ワクチン3、4回目接種の効果等について宮坂教授は、公益財団法人・東京都医学総合研究所(東京都医学研:小原道法博士データ)の資料に基づき、「新型コロナワクチンの3回目接種による中和抗体上昇効果は、すべての年代で見られ、7カ月以上持続する。4回目接種をすると、高齢者においても中和抗体価が大きく上昇し、3回目接種を上回る効果が期待される」「(オミクロン株の新系統)BA.5は非常に免疫回避性が強いので、抗体ができにくく、抗体が効きにくい。2回接種では防げず、3回、4回接種でかろうじて防御できるか、ぐらいの状況。まずは、若い世代での3回接種を進めることが大事。4回接種も大事。高齢者のみならず、医療従事者、希望者にも行うべき」と説明。イスラエルをはじめヨーロッパ諸国では、国民の7、8割がすでに感染し、ワクチンを打ち、ハイブリット免疫を持っているとして、国民の1、2割しか感染していない日本とは違うとして、「世代を問わず希望者には打たせる方がいい」と強調しました。

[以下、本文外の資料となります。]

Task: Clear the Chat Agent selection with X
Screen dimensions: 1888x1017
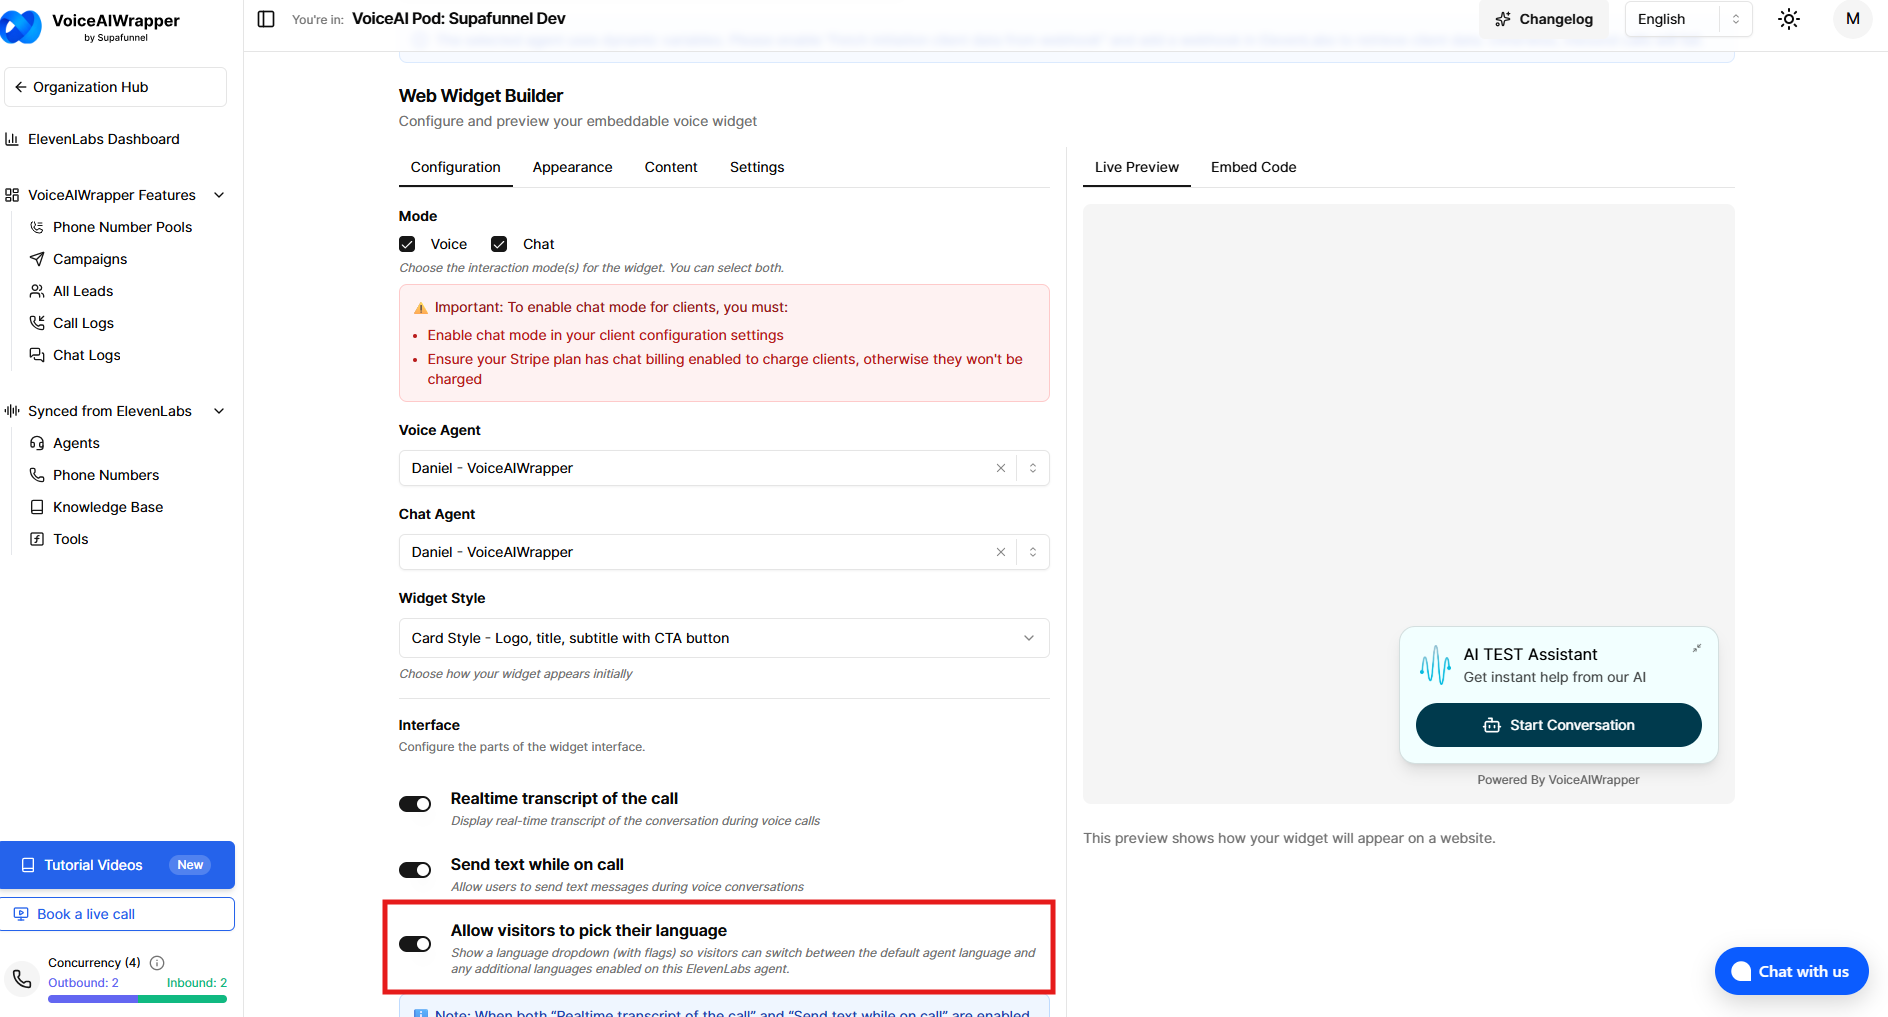Action: (x=1000, y=552)
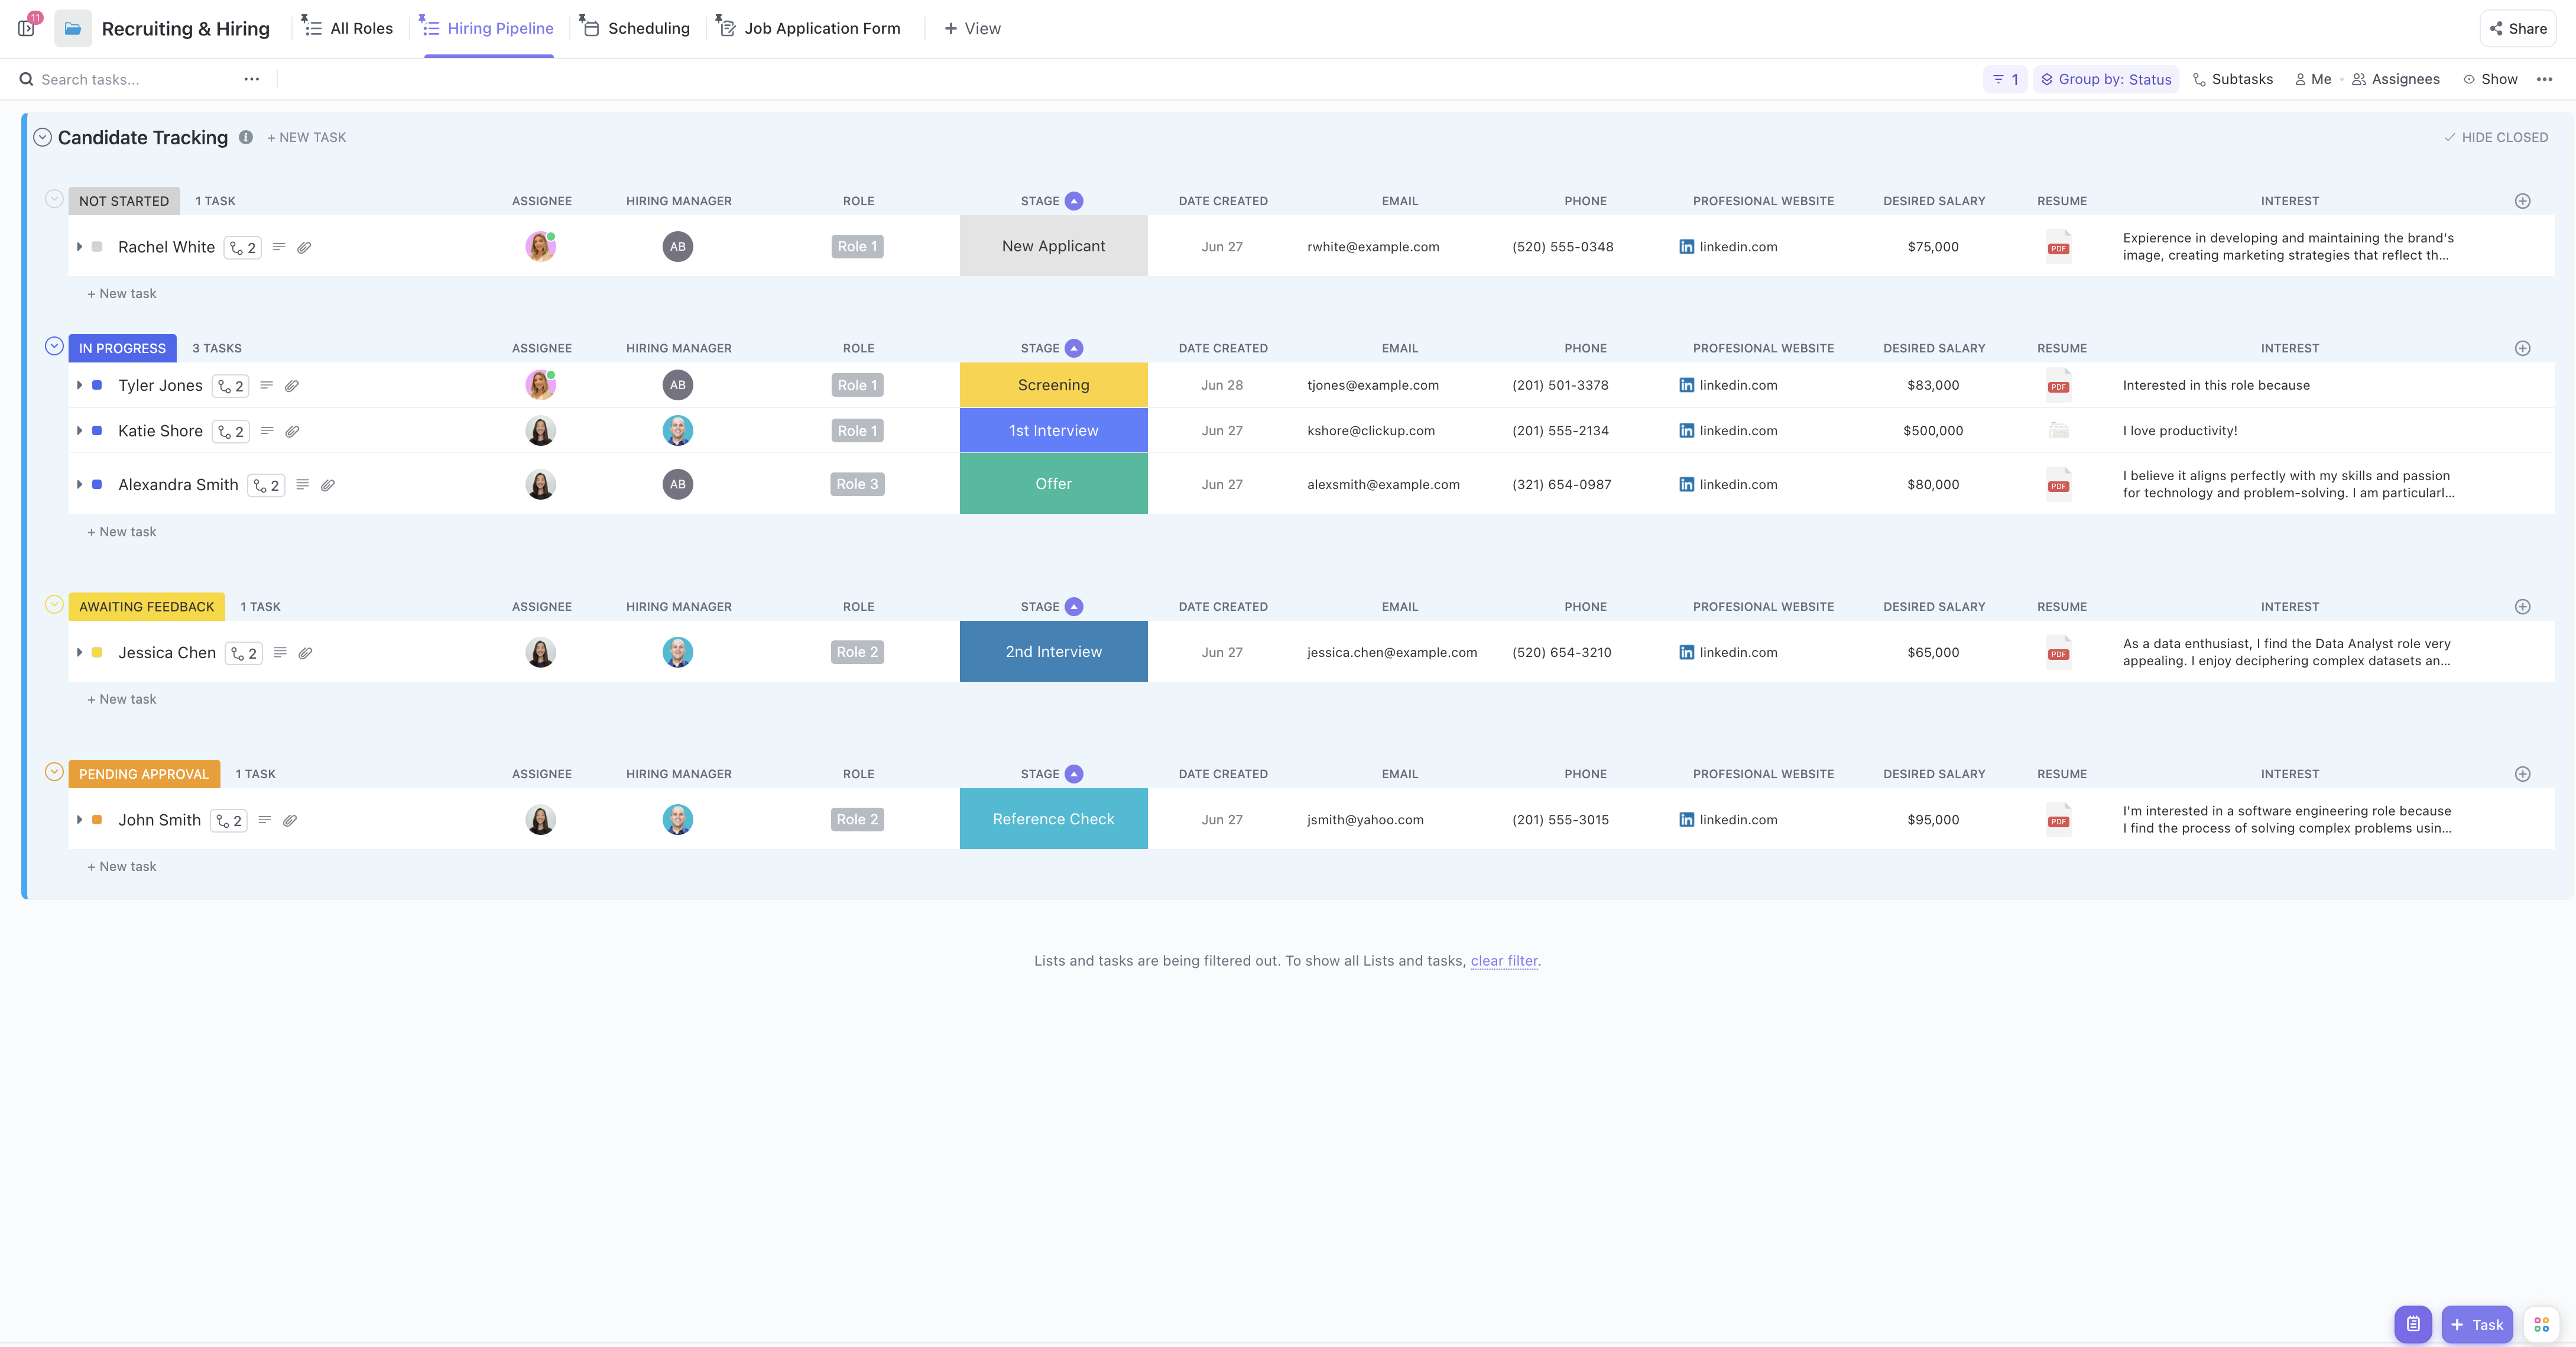2576x1347 pixels.
Task: Click the notepad icon at bottom right
Action: [2413, 1324]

第7波における在宅医療現場について田代先生は、自身のクリニックでは日々の定期訪問の間に可能な限りコロナの対応をし、COVID-19症例の往診件数は1日2、3件程度だと述べ、「合併症の増悪であっても受診、搬送調整がつかない事例が頻発。急性期医療機関による後ろ盾がない患者が地域にあふれている」と深刻な状況を報告。「検査に伴う発生届の提出の負担が大きい。目的化した発生届が患者トリアージの足かせになっている」として、必要に応じて現場の医師が入院調整依頼書を発行できるようなシステムへの変更を求めました。最近は陰性証明のための検査を求める声も多く、負担増だとも指摘。不顕性感染のスクリーニングに感度の低い抗原検査がどの程度役に立つのかと提起しました。
また、政府が「行動制限は考えていない」と繰り返し発言する一方、感染者が拡大し乗務員を確保できずバスが運休になっていることなどを例に、「必然的に行動制限が始まっていることを虚しさをもって見ている」と話しました。